- Nie ulega żadnej wątpliwości, że służby specjalne wiedziały o tym, że Michał Tusk pracuje w OLT, a ta firma jest przedmiotem rozpracowania najpierw operacyjnego, a potem procesowego - powiedziała w TVP Info Małgorzata Wassermann, przewodnicząca komisji ds. Amber Gold.
- Dla mnie jest to naturalne, że przez to, że pracował dla wielkiego przestępcy, który przez trzy lata skutecznie omijał wszystkie instytucje i urzędy, to sprawa musi być wyjaśniona - stwierdziła Wassermann.
- Możemy sobie hipotetycznie wyobrazić, że pan premier Tusk jest przez tych przestępców szantażowany właśnie kwestia tego, że ujawnią, co robił syn, za co brał pieniądze, jaką miał wiedzę - wyjaśniła.
Przedmiotem rozmowy było wtorkowe przesłuchanie Jacka Cichockiego, byłego szefa MSW i koordynatora służb specjalnych w rządzie PO-PSL.
- Minister Cichocki ma jutro zeznawać niejawnie w sprawie syna Donalda Tuska. Myślę, że jutro nie powie nic - oceniła. - Dlatego, że zgromadziliśmy materiały ze wszystkich możliwych jednostek służb i nie ma tam śladu informacji, aby wyjaśniano tę kwestię - dodała.
Szefowa komisji ds. Amber Gold przypomniała, że po wybuchu afery Donald Tusk obiecał jej wyjaśnienie, ale tego nie zrobił. Jak oceniła, Cichocki pogrążył swojego byłego szefa mówiąc, że chodziło tylko o wyciągnięcie systemowych wniosków na przyszłość.

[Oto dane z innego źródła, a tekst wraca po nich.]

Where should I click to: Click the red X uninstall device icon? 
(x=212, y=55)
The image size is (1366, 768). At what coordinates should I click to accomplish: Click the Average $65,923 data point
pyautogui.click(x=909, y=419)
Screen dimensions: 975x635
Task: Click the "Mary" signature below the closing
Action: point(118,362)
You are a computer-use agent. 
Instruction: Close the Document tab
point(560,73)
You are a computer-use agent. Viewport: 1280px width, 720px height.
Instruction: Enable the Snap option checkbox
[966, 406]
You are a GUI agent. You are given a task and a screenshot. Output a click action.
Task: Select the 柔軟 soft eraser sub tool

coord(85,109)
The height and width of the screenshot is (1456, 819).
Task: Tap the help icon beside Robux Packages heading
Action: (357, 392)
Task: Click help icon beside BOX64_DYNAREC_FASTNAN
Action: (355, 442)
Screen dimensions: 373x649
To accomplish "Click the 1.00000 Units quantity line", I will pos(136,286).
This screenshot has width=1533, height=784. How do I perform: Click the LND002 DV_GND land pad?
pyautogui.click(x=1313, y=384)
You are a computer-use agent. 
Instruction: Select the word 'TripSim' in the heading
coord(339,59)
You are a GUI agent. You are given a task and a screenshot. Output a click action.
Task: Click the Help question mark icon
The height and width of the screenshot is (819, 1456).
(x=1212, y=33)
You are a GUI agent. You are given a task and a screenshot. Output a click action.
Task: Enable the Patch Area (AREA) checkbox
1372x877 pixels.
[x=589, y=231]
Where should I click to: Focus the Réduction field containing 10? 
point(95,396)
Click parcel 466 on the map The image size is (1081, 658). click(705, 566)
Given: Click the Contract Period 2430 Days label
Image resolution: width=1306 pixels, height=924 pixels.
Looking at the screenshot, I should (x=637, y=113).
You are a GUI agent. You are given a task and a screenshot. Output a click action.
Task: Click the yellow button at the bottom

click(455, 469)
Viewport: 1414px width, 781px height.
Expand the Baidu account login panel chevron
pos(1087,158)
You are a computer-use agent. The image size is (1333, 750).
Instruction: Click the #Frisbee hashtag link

- Minister Cichocki zdemaskował obietnice premiera Donalda Tuska w sprawie wyjaśnienia afery Amber Gold - powiedziała Wassermann. - Nie potrafię sobie wyobrazić bierności służb, poziom zaniedbań jest ogromny - oceniła. - Sam Marcin. P powiedział w sprawie Amber Gold, że bez parasola ochronnego nie dałby rady - powiedziała Wassermann.